AOL is no longer offering usenet access.
This feels to me like they’re tearing down an old diner in a neighborhood I used to live in. I never go there anymore, but I spent 5 years of my life on usenet, and 2 of those years in a fever I can’t characterise as anything other than addiction. I learned to write there, and it’s one of only two places where I had people I’d call real friends who I never met IRL. (The other was Old Man Murray, RIP.)
The moment AOL started offering newsgroup access, it created the ‘long September’, where the flood of clueless newbies became more or less permanent, in contrast with previous years where every September saw an influx of freshman at colleges with usenet access, who were then flamed to high heaven acculturated, and the whole thing settled back down by October.
It was also the first sign that the logic of value through interconnection was higher than value through exclusivity. (AOL’s genius, unrivalled, I believe, in the modern era, was to say one thing to investors and another to users, telling Wall Street it was a media company, but selling communications tools and the attendant access to community to its users, functions that always dwarfed use of its media properties.)
There’s not much to eulogize here — the era when you had to explain to the press that the internet was more than just usenet are long over, and AOL’s vital place in the ecosystem wanes each day with the fortunes of dial-up access generally.

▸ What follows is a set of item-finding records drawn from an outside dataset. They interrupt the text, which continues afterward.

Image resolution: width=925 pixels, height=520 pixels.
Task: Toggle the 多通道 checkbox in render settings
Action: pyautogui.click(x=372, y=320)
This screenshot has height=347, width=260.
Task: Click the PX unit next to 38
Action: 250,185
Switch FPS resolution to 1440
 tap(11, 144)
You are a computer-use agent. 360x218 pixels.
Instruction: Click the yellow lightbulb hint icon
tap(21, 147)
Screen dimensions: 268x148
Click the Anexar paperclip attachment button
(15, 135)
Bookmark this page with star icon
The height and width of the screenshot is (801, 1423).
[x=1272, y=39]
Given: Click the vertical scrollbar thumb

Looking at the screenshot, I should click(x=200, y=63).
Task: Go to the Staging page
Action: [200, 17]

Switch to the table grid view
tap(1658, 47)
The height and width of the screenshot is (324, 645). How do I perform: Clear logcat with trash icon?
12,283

Over at MeFi, they’re trying to revel in the idea that the long September is ending, but that’s not whats happening here — AOL’s decision to disconnect its NNTP servers cedes usenet to spam and usenet access to Google, which things were each a done deal some time ago.

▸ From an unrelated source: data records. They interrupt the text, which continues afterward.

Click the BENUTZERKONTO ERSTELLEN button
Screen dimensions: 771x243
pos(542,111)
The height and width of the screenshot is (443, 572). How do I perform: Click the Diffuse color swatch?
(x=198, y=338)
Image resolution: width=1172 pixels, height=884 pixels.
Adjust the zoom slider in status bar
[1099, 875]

Still, it feels kind of funny. Usenet was such a spectacular experiment in the annals of human communication, the idea that it’s value isn’t worth the cost of keeping the servers running comes as a marker of things I already knew, but which still feel different when they become facts in the world.
1. nick sweeney on January 26, 2005 5:34 PM writes...

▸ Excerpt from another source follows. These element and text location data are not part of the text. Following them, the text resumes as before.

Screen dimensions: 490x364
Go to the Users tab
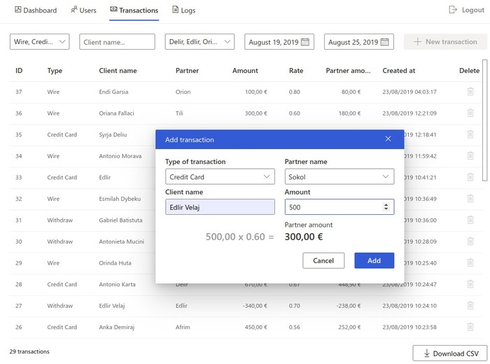tap(83, 11)
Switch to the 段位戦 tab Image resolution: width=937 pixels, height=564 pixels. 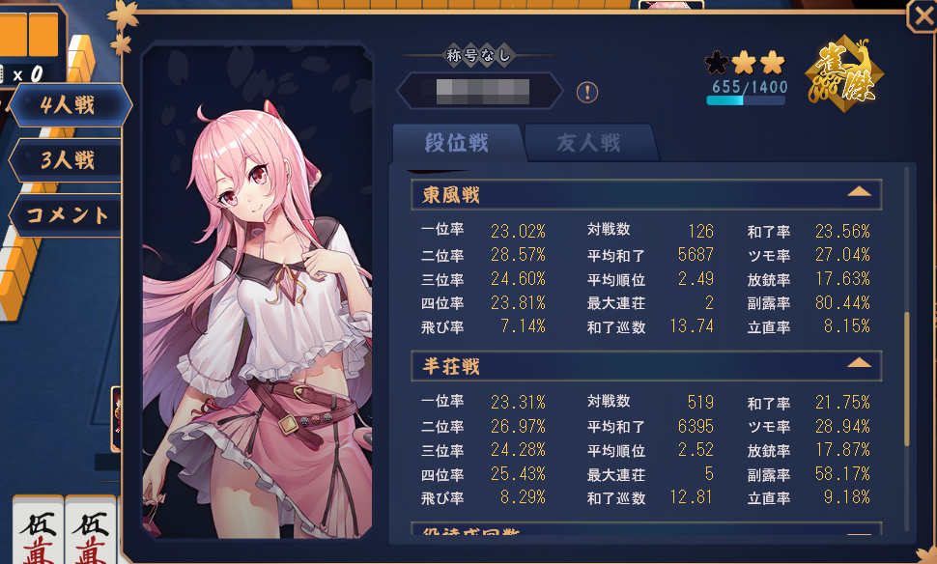(x=457, y=143)
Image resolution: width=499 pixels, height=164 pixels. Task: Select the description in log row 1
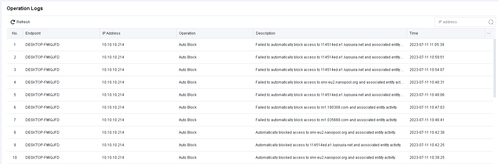pos(329,45)
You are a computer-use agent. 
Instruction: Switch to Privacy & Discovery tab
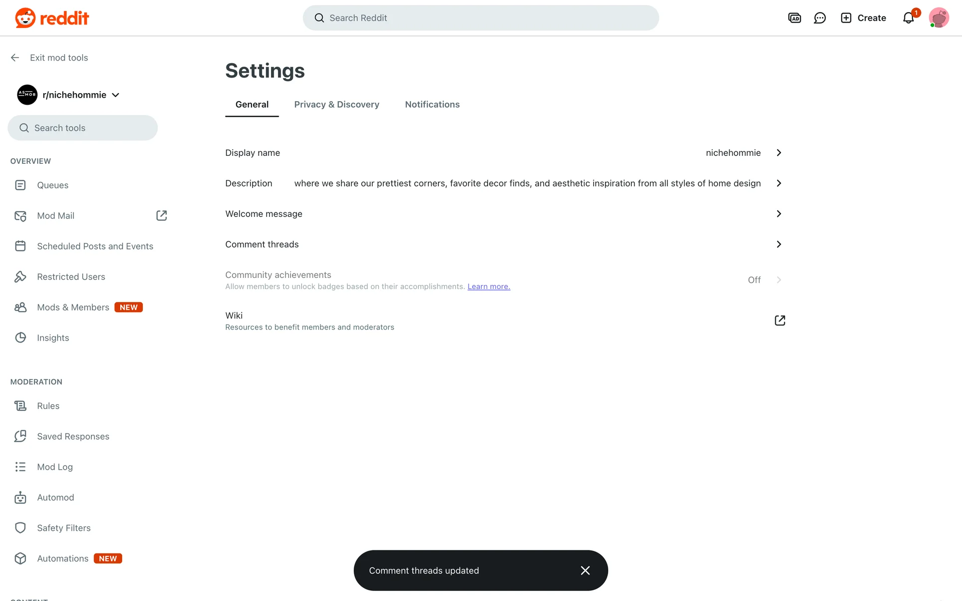click(x=336, y=104)
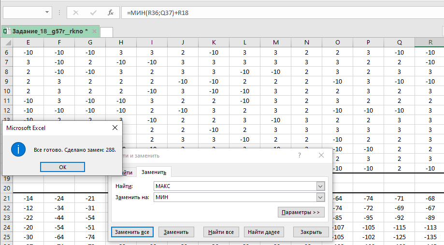This screenshot has width=444, height=245.
Task: Click the Заменить все button
Action: [132, 232]
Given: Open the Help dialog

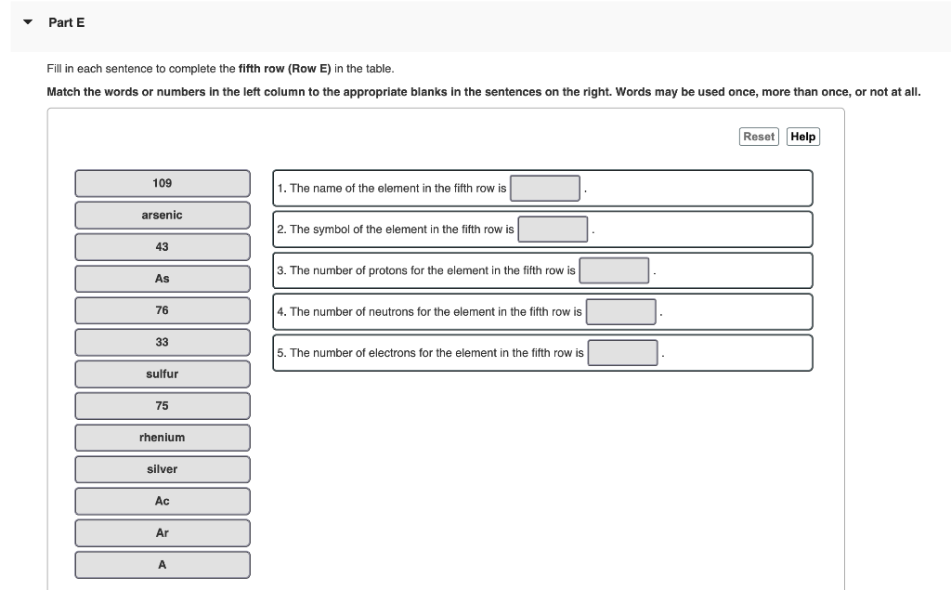Looking at the screenshot, I should tap(802, 136).
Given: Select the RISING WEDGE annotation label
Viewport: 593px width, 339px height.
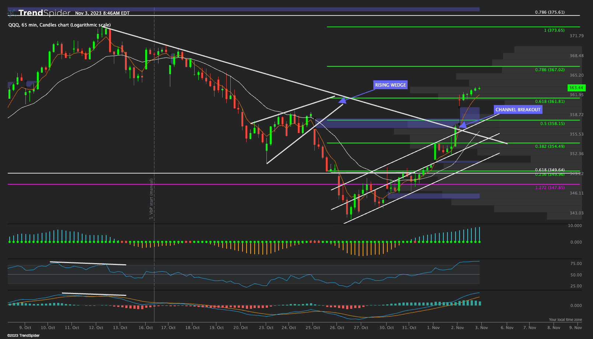Looking at the screenshot, I should tap(390, 85).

...a marker of things I already knew, but which still feel different when they become facts in the world.
In a sense, it would always have to be AOL that symbolised this, given its role in creating 'the September that never ended'.
Although I don't think that usenet access has necessarily been ceded to Google outright: byte-for-byte, as opposed to access-for-access, it's in the hands of the sites that provide easy access to binary newsgroups. (Nuff said.) So we have a partitioned, Web-enclosed usenet space in which the bulk of new material is in binary format, occupying the 'dark universe' outside the Googlesphere, while Google commands the text-based usenet hierarchy, increasingly as a read-only environment.
Permalink to Comment2. Brjan Weaver on January 27, 2005 7:31 PM writes...
AOL only offered a small number of the 60,000 + Usenet groups available over a standard Internet connection. I once counted only about a 1000 or so the last time i tried them some 5 years ago. The fact that they already engaged in massive corporate censorship of Usenet should come as no surprise for a company that hasn't been a part of the Internet for years. Yawn!